* _TASK DIRECTIONS_:
Convert the listing below into a JSON list of strings, with one string for each line and blank lines left out.

* _EXTRACTED MATERIAL_:
━━━━━━━━━━━━━━━━━━━━━━━━━━━━━━

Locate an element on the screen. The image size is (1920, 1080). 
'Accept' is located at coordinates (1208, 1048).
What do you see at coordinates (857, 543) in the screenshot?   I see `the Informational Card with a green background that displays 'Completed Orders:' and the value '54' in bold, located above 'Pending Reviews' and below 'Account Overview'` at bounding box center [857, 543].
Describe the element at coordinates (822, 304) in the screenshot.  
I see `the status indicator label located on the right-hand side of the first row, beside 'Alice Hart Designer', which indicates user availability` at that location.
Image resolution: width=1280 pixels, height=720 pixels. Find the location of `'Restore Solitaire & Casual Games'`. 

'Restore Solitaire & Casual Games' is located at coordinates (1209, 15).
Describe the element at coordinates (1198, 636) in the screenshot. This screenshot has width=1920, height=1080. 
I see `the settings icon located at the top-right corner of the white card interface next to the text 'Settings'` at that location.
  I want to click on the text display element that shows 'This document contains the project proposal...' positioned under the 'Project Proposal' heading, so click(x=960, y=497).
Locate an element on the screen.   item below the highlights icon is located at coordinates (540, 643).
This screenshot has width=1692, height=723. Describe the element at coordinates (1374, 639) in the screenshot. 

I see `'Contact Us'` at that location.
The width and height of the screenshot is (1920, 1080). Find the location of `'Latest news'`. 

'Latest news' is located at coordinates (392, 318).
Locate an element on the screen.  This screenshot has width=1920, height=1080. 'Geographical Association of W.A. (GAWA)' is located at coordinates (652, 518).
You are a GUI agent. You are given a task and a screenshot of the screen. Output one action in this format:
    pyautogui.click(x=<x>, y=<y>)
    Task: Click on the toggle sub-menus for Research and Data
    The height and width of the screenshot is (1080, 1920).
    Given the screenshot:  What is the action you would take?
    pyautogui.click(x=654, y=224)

━━━━━━━━━━━━━━━━━━━━━━━━━━━━━━

* _EXERCISE OUTPUT_:
[
  "Locate an element on the screen. The image size is (1920, 1080). ",
  "'Accept' is located at coordinates (1208, 1048).",
  "What do you see at coordinates (857, 543) in the screenshot?   I see `the Informational Card with a green background that displays 'Completed Orders:' and the value '54' in bold, located above 'Pending Reviews' and below 'Account Overview'` at bounding box center [857, 543].",
  "Describe the element at coordinates (822, 304) in the screenshot.  ",
  "I see `the status indicator label located on the right-hand side of the first row, beside 'Alice Hart Designer', which indicates user availability` at that location.",
  "Image resolution: width=1280 pixels, height=720 pixels. Find the location of `'Restore Solitaire & Casual Games'`. ",
  "'Restore Solitaire & Casual Games' is located at coordinates (1209, 15).",
  "Describe the element at coordinates (1198, 636) in the screenshot. This screenshot has width=1920, height=1080. ",
  "I see `the settings icon located at the top-right corner of the white card interface next to the text 'Settings'` at that location.",
  "  I want to click on the text display element that shows 'This document contains the project proposal...' positioned under the 'Project Proposal' heading, so click(x=960, y=497).",
  "Locate an element on the screen.   item below the highlights icon is located at coordinates (540, 643).",
  "This screenshot has width=1692, height=723. Describe the element at coordinates (1374, 639) in the screenshot. ",
  "I see `'Contact Us'` at that location.",
  "The width and height of the screenshot is (1920, 1080). Find the location of `'Latest news'`. ",
  "'Latest news' is located at coordinates (392, 318).",
  "Locate an element on the screen.  This screenshot has width=1920, height=1080. 'Geographical Association of W.A. (GAWA)' is located at coordinates (652, 518).",
  "You are a GUI agent. You are given a task and a screenshot of the screen. Output one action in this format:",
  "    pyautogui.click(x=<x>, y=<y>)",
  "    Task: Click on the toggle sub-menus for Research and Data",
  "    The height and width of the screenshot is (1080, 1920).",
  "    Given the screenshot:  What is the action you would take?",
  "    pyautogui.click(x=654, y=224)"
]